_What is expected:_
Scan the records below. List lines holding "Task".

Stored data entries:
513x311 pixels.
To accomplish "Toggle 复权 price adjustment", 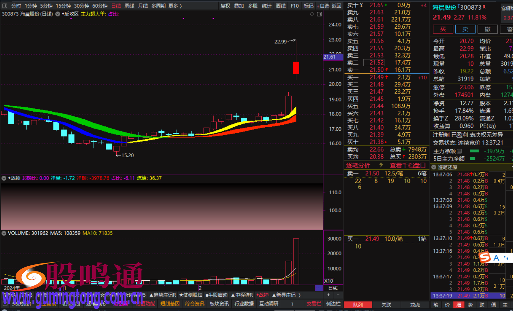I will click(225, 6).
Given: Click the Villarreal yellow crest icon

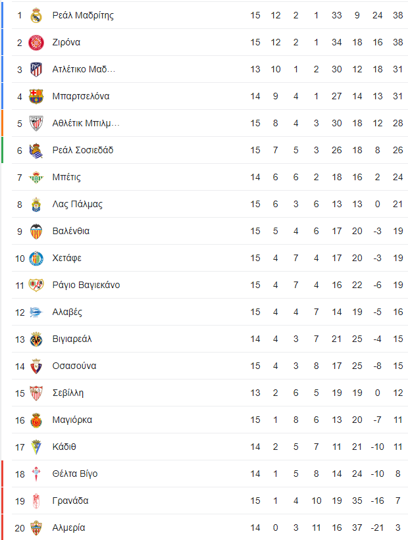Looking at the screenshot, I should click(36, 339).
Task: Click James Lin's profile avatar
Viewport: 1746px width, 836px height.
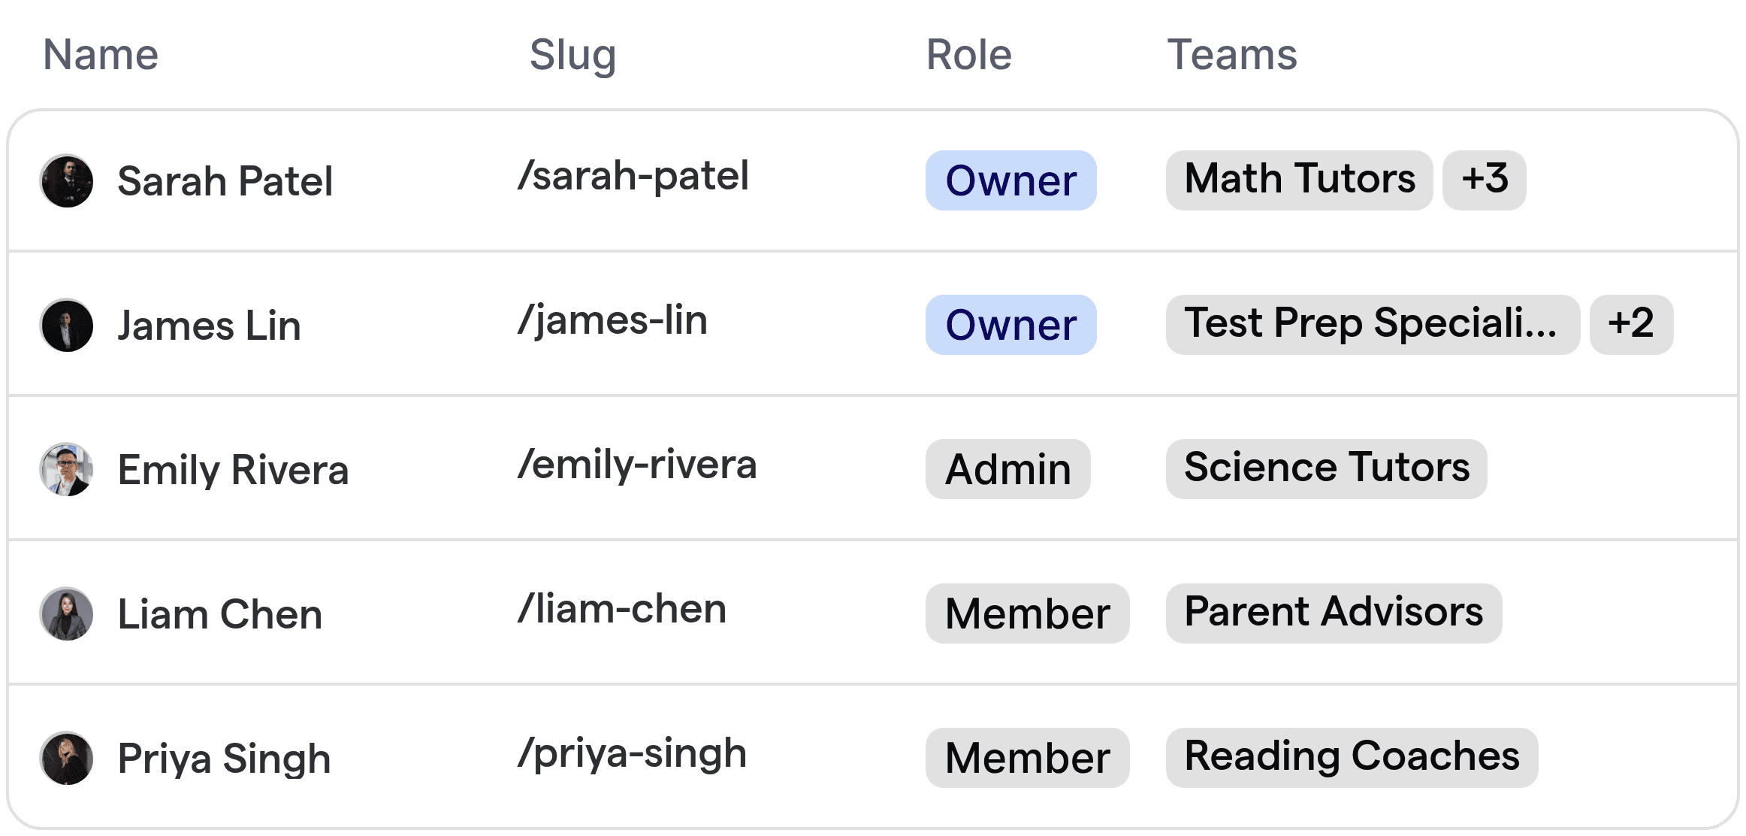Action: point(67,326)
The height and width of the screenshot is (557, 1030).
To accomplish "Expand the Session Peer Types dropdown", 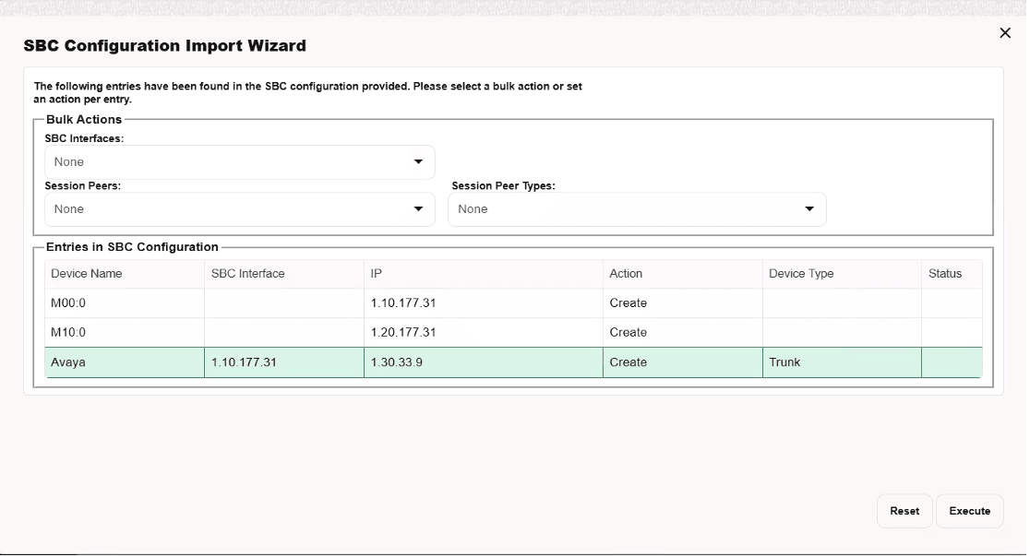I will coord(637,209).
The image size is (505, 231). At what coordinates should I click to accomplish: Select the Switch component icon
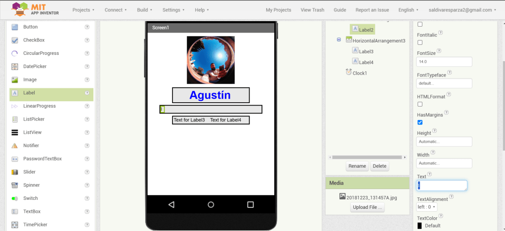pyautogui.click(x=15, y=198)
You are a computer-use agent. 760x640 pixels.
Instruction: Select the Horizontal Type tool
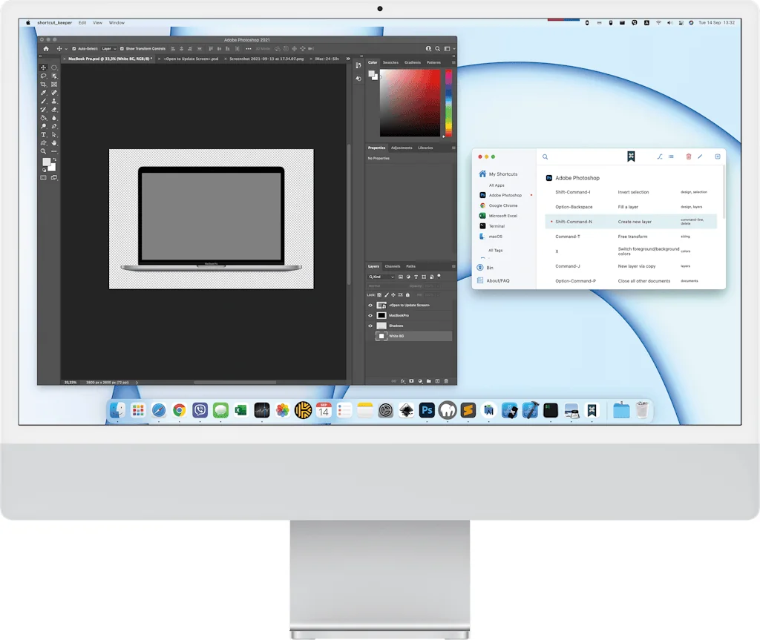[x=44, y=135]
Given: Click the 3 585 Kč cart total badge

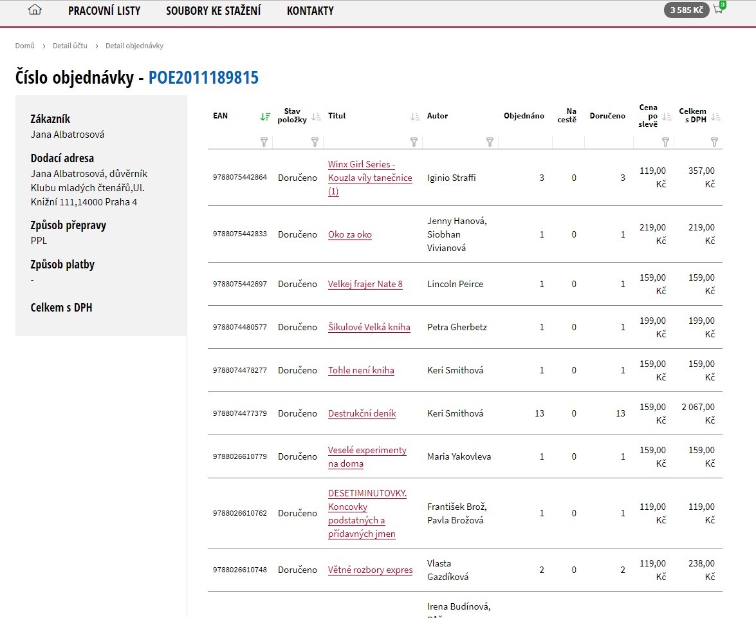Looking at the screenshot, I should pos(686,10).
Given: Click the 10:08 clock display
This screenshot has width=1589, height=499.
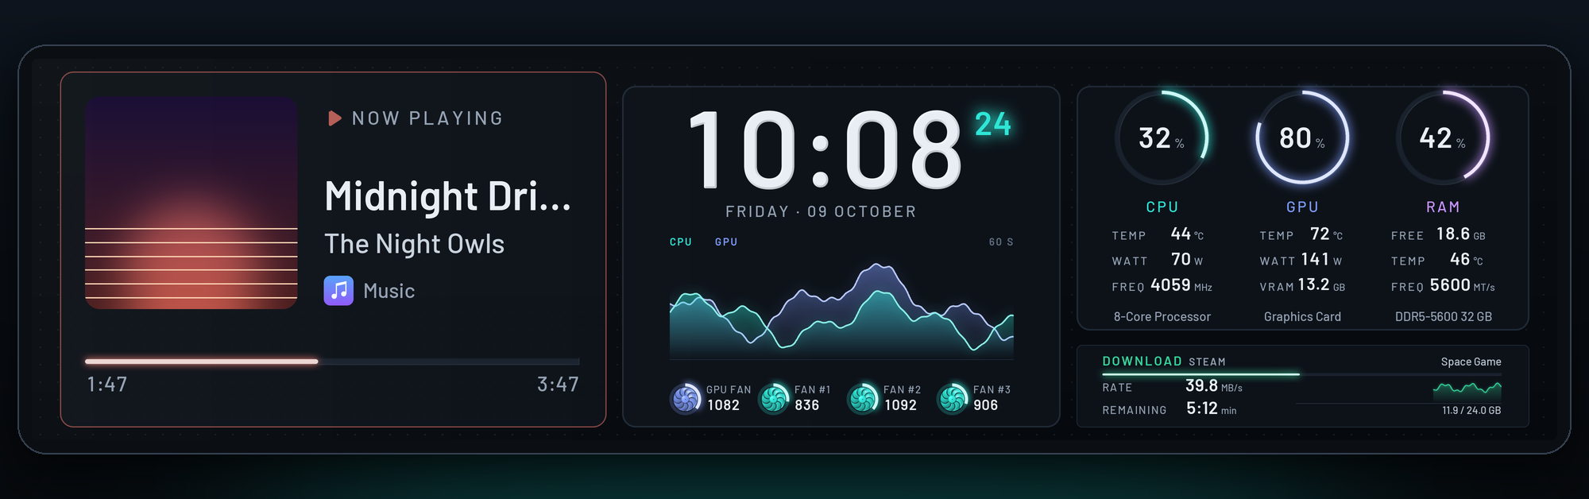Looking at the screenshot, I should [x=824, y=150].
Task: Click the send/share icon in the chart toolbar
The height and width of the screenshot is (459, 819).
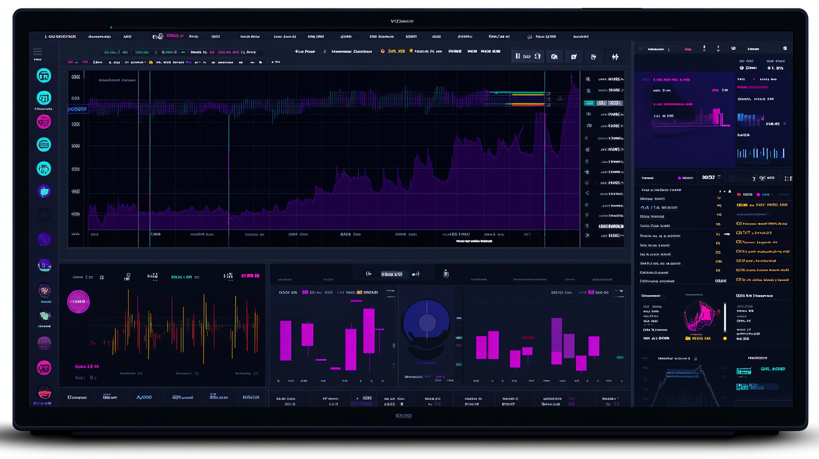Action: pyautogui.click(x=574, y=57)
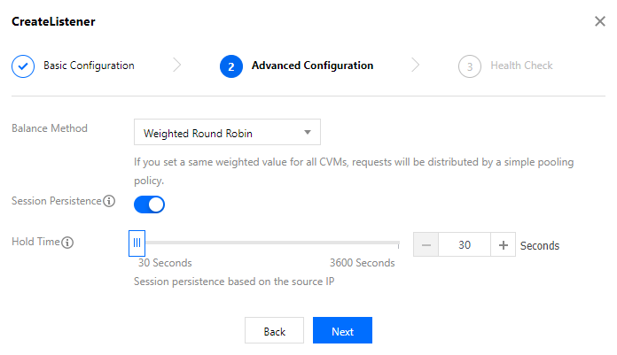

_Response to this exercise:_
Task: Click James Lin's profile avatar
Task: Click the send/share icon in the chart toolbar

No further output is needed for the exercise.